Earlier I wrote about the change to the Daylight Saving Time and how it could cause lots of lost time and money for IT and Dev folks (potentially offsetting any savings through energy). Well, I now have first-hand experience of how things can go awry and end up costing.
My company has a production environment that is running a combination of Windows 2000 Servers and Tomcat/Weblogic Application Servers. In preparation for the Daylight Saving Time switch, we used a utility created by Microsoft called TZedit (Google it here) which is designed to allow you to manually adjust the start and end dates for Daylight Saving Time to change the start date of DST. This worked great, or so we thought. The problem was, that on the surface, everything appeared to work fine, the Timezone and time reported by the Windows system looked correct. However, deep within the bowels of the operating system, something else was going on. When the Java Virtual Machine (JVM) used by both Tomcat and Weblogic tried to get the system time, it was mysteriously offset by 5 hours, causing any date functions within our product to be offset by 5 hours (not good when you have a time-reporting program that captures check-in times).
We were able to identify that the time was offset by writing a mini Java application that simply read the time and timezone from the system. This confirmed the issue. Therefore, we used the tried and true method to fix, reboot the server. After doing this, all dates were automagically corrected.

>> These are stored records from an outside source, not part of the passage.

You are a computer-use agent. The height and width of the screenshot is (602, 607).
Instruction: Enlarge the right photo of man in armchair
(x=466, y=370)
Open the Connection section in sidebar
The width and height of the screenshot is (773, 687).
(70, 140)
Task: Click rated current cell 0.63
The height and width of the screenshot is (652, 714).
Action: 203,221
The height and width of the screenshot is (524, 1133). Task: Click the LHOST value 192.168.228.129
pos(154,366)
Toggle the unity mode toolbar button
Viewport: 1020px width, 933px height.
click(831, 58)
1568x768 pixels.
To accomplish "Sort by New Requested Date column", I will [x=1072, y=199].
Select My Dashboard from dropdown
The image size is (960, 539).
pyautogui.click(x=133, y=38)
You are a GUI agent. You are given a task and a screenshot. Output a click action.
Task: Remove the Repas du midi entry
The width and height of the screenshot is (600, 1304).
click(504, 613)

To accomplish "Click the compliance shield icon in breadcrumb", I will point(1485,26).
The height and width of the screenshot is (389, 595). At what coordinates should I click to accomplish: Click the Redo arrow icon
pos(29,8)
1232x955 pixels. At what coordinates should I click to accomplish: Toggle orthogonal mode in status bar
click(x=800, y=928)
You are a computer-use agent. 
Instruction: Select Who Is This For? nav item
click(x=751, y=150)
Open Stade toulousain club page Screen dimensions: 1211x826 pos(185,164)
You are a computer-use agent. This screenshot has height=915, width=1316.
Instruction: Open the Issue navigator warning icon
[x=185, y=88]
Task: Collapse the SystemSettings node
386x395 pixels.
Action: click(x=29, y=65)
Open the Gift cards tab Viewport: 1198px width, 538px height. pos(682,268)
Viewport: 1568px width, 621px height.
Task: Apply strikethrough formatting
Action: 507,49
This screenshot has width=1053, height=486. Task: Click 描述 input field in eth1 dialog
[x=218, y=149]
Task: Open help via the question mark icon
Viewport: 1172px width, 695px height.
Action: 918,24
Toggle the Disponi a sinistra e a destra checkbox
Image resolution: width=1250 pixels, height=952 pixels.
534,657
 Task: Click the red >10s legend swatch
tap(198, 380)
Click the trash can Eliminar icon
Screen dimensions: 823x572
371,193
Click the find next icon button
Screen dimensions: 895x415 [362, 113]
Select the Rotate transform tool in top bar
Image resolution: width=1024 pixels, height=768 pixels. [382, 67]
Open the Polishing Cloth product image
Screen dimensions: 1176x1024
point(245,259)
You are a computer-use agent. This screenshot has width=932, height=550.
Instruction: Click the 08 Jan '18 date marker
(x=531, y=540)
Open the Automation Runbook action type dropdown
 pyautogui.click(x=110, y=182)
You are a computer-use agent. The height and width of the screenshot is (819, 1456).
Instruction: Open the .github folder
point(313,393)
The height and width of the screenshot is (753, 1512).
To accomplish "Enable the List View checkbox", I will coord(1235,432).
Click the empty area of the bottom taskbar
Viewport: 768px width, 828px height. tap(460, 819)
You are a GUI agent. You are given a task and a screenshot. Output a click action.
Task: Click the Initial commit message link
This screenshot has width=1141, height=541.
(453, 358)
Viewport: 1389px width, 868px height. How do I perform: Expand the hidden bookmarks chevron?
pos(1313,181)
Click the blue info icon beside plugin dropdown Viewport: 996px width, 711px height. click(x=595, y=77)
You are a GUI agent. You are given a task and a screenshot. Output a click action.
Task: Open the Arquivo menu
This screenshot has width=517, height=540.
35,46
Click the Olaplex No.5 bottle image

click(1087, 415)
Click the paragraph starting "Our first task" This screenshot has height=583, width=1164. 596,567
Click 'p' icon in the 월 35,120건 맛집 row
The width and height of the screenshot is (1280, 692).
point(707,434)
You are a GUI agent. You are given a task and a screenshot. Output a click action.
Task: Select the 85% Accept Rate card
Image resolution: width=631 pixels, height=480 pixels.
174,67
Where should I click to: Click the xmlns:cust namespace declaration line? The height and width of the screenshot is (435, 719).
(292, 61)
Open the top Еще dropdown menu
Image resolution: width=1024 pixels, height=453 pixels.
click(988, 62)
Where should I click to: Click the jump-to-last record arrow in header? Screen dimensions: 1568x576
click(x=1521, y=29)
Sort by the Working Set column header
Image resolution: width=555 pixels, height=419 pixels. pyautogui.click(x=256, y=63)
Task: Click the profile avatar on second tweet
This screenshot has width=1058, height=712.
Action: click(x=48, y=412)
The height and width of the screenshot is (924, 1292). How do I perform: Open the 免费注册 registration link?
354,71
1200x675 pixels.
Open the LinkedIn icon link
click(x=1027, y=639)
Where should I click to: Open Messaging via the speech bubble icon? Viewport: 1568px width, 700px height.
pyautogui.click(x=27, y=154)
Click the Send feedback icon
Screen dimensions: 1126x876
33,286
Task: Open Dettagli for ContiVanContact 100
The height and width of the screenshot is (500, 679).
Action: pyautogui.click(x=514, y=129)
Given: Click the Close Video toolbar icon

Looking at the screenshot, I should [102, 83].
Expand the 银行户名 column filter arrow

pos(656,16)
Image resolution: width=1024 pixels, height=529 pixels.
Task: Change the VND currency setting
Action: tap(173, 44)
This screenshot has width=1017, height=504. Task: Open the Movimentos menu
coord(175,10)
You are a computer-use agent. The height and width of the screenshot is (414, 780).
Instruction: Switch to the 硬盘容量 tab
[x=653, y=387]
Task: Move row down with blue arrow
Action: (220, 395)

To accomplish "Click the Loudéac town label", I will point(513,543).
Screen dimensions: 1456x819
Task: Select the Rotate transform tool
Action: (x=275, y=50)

Then came the client explanations, my wonderful job, and the data clean up for transactions that were offset, not my job, thank goodness.
If you use the Microsoft TZedit to change your Daylight Saving Time start date in preparation for the change in 2007 AND you are using a Java Virtual Machine that relies on system dates, be sure that you reboot your system immediately or right after you use the TZedit application.
So, in my mind, we are losing money with this DST change…oh well!